◆ **DOCUMENT SEGMENT**
* * * *
When you print out your data, you will need to escape quotes and commas with the following command so that Kaggle does not complain. 

In [None]:
def escape(l):
    return l.replace("\"", "<quote>").replace(",", "<comma>")

You should perform your hyperparameter search/early stopping/write-up based on perplexity, not the above metric. (In practice, people use a metric called [BLEU](https://www.aclweb.org/anthology/P02-1040.pdf), which is roughly a geometric average of 1-gram, 2-gram, 3-gram, 4-gram precision, with a brevity penalty for producing translations that are too short.)

Finally, as always please put up a (short) write-up following the template provided in the repository:  https://github.com/harvard-ml-courses/cs287-s18/blob/master/template/


In [7]:
import os
os.chdir('../HW3')

In [8]:
import torch as t
import numpy as np
from torch.autograd import Variable
import torch.nn as nn
import torch.nn.functional as F
import os

os.chdir('../HW3')  # so that there is not any import bug in case HW2 is not already the working directory
from utils import *
from const import *
import argparse
import torch as t
from process_params import check_args, get_params
from const import *
from data_process import generate_iterators
from utils import *
t.manual_seed(1)
* * * *
◆ **EXERCISE REQUIREMENTS**
(A) Translate this sentence from the homework notebook above into Spanish: "When you print out your data, you will need to escape quotes and commas with the following command so that Kaggle does not complain."
(B) Resume the homework notebook above, picking up right after its final line of code.
The material that follows comes from a different source than the homework notebook above.

◆ **RECORDED INFORMATION**
* * * *
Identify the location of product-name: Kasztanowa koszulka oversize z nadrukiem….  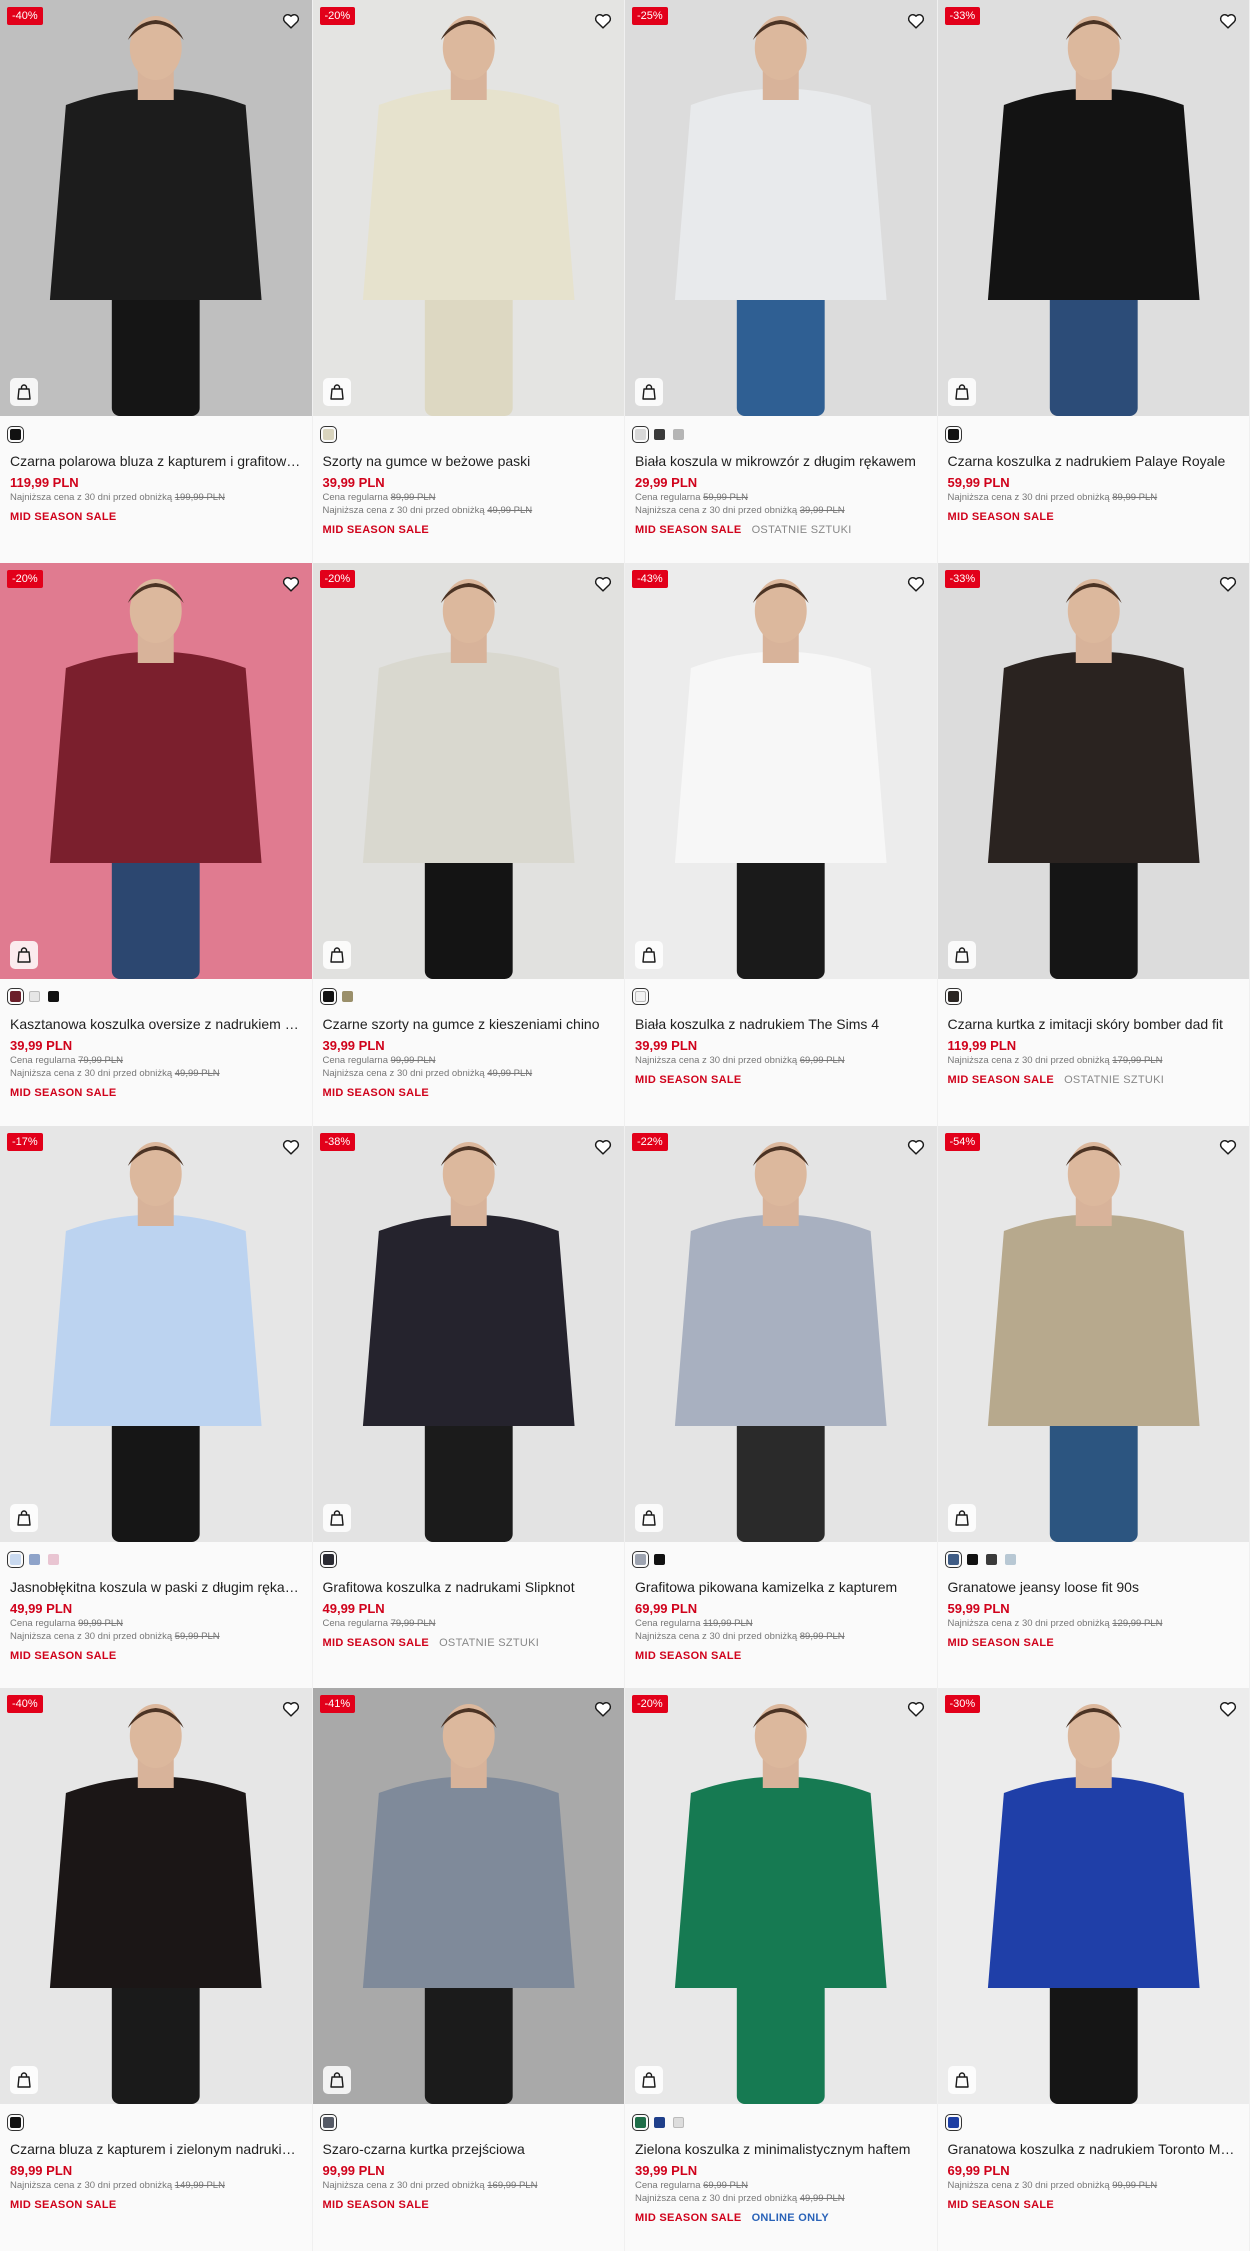
(156, 1024).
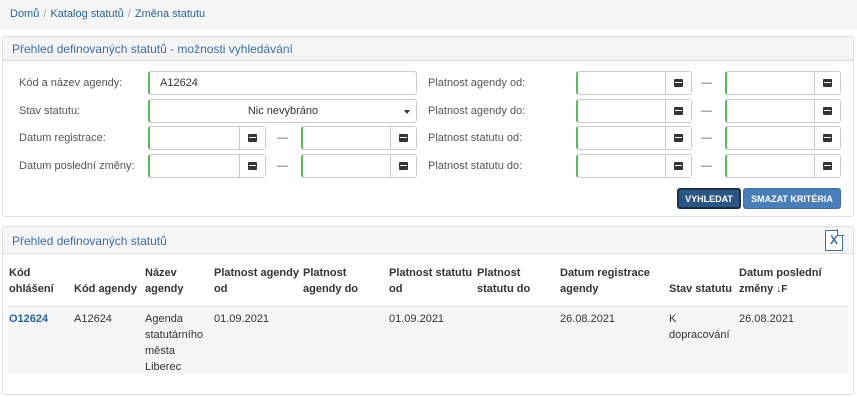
* * * *
◆ **OUTPUTS BY TASK**
(A) Cuando imprimas tus datos, tendrás que escapar las comillas y las comas con el siguiente comando para que Kaggle no se queje.

(B)
import torchtext
from torchtext.vocab import Vectors, GloVe
from utils import variable
from const import *
import numpy as np
from torch.autograd import Variable
import spacy
from torchtext import data
from torchtext import datasets
import pickle
from copy import deepcopy

In [None]:
'''class LSTMA(t.nn.Module):
    """
    Implementation of `Neural Machine Translation by Jointly Learning to Align and Translate`
    https://arxiv.org/abs/1409.0473

    NOTE THAT ITS INPUT SHOULD HAVE THE BATCH SIZE FIRST !!!!!
    """

    def __init__(self, params, source_embeddings=None, target_embeddings=None):
        super(LSTMA, self).__init__()
        print("Initializing LSTMA")
        self.cuda_flag = params.get('cuda', CUDA_DEFAULT)
        self.model_str = 'LSTMA'
        self.params = params

        # Initialize hyperparams.
        self.hidden_dim = params.get('hidden_dim', 100)
        self.batch_size = params.get('batch_size', 32)
        try:
            # if you provide pre-trained embeddings for target/source, they should have the same embedding dim
            assert source_embeddings.size(1) == target_embeddings.size(1)
            self.embedding_dim = source_embeddings.size(1)
            self.source_vocab_size = params.get('source_vocab_size')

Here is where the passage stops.